The use of vocabulary such as zhēnkōng 真空 and the wú suǒ zhù 無所住 / zhù wú suǒ xīn 住無所心 formula reflects the full integration of Buddhist (especially ChánMādhyamaka) idiom into the late-Táng / Sòng Daoist xīnxìng vocabulary: the latter formula is patently modelled on the Diamond Sūtra’s yìng wú suǒ zhù ér shēng qí xīn 應無所住而生其心. The Liǎoxīn jīng is one of the more compact instances of the genre of single-folio Daoist xīn 心 scriptures that proliferated in the late-Táng / Sòng meditation tradition (cf. KR5c0026 Tàishàng Lǎojūn nèi rìyòng miàojīng and KR5c0027 wài rìyòng miàojīng, both within the same qī jīng bundle).

Translations and research

  • Schipper, Kristofer, and Franciscus Verellen, eds. The Taoist Canon: A Historical Companion to the Daozang. Chicago: University of Chicago Press, 2004, 2:771 (DZ 642, F. Baldrian-Hussein).

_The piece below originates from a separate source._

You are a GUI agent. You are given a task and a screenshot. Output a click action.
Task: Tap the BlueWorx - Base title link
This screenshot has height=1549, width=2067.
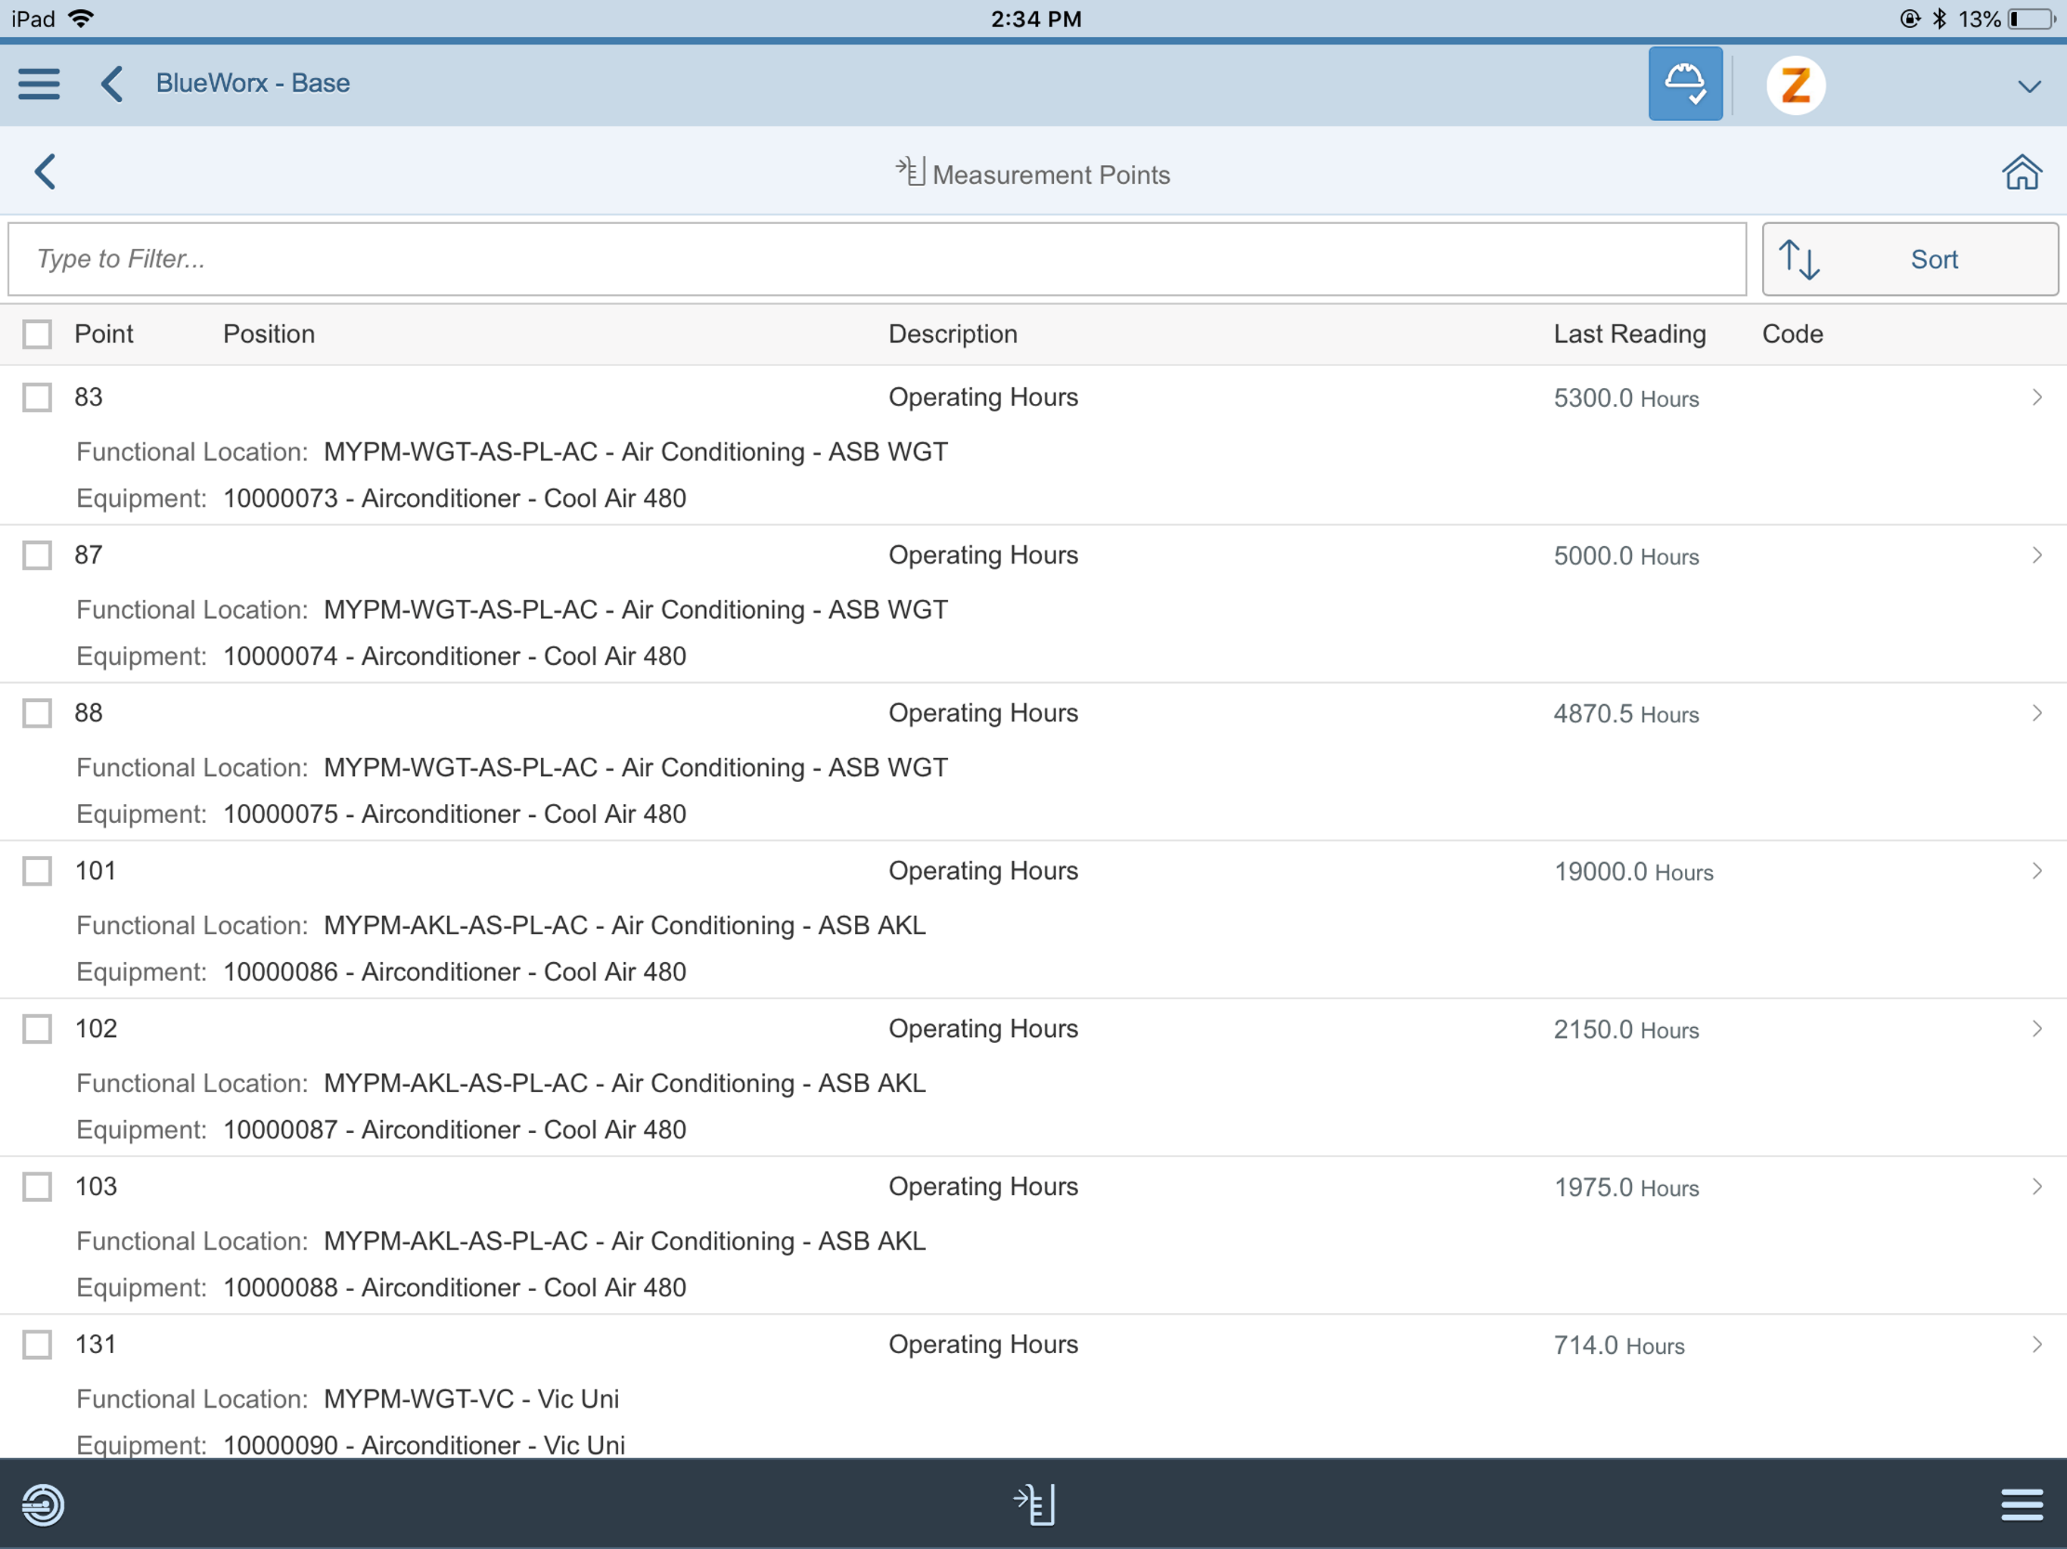(252, 84)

  • Kohn, Livia. “Taoist Insight Meditation: The Tang Practice of Neiguan.” In Livia Kohn ed., Taoist Meditation and Longevity Techniques, 191–222. Ann Arbor: Center for Chinese Studies, University of Michigan, 1989 — for the broader xīnxìng / nèiguān / liǎoxīn meditational cluster.
  • Robinet, Isabelle. Introduction à l’alchimie intérieure taoïste: De l’unité et de la multiplicité. Paris: Cerf, 1995 — on the integration of Buddhist idiom into Sòng Daoist xīn discourse.